Tree Cover Loss Analysis
This project performs a polygonal summary on tree cover loss and intersecting layers for a given input feature using SPARK and Geotrellis.
Analysis
Currently the following analysis are implemented
- Tree Cover Loss
- Annual Update
- Annual Update minimal
- Carbon Flux Full Standard Model
- Carbon Flux Sensitivity Analysis
- Glad Alerts
Tree Cover Loss
A simple analysis which only looks at Tree Cover Loss, Tree Cover Density (2000 or 2010) and optionally Primary Forest. Users can select one or many tree cover thresholds. Output will be a flat file, with one row per input feature and tree cover density threshold.
This type of analysis only supports simple features as input. Best used together with the ArcPY Client.

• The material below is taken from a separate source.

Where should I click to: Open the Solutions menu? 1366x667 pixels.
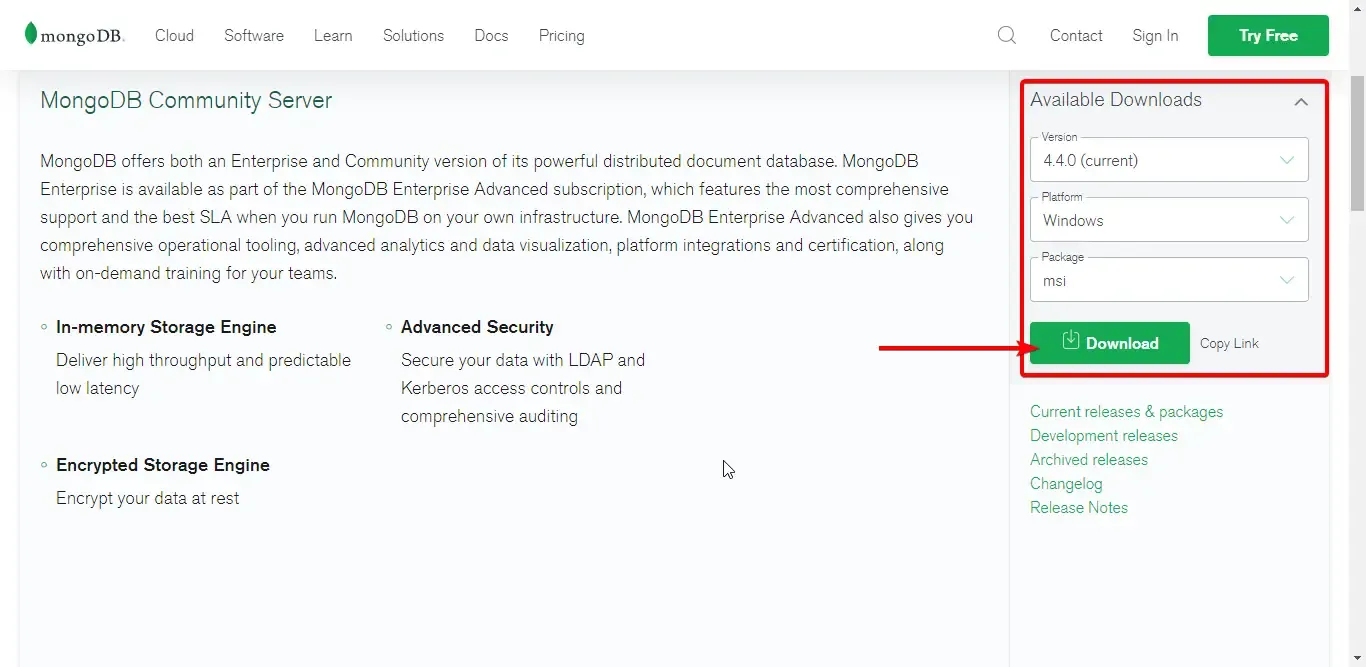413,35
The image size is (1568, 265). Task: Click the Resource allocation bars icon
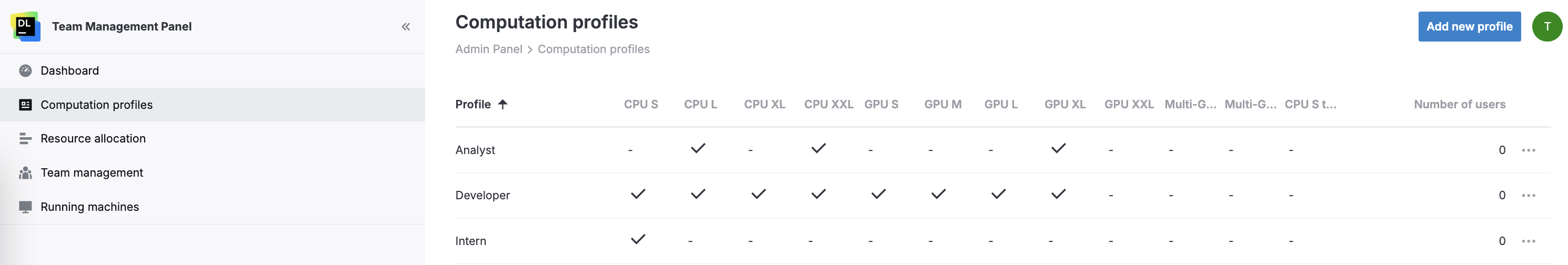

sparkSubmitMain org.globalforestwatch.summarystats.SummaryMain --analysis treecoverloss --feature_type feature --features s3://bucket/prefix/file.tsv --output s3://bucket/prefix
Annual Update
A complex analysis intersecting Tree Cover Loss data with more than 40 layers. This analysis is used for the GFU. Supported input features are GADM features only. Output are Summary and Change tables for ISO, ADM1 and ADM2 areas.
sparkSubmitMain org.globalforestwatch.summarystats.SummaryMain --analysis annualupdate --feature_type gadm --tcl --features s3://bucket/prefix/file.tsv --output s3://bucket/prefix
Annual Update minimal
This analysis follows the same methodology as the annual update analysis above, just with fewer intersecting layers. It is used to compute statistics for the GFW country and user dashboards.
Supported input features are
- GADM
- Geostore
- WDPA
- Simple Feature
Output are Whitelist, Summary and Change tables for input features. For GADM, there will be seperate sets for ISO, ADM1 and ADM2 areas. For GADM there will also be summary tables with one row per ISO, ADM1, ADM2 and Tree Cover Density, which is used for to prepare the Download Spreatsheets on the GFW country pages. To produce final spreadsheets you will need to add another post processing step.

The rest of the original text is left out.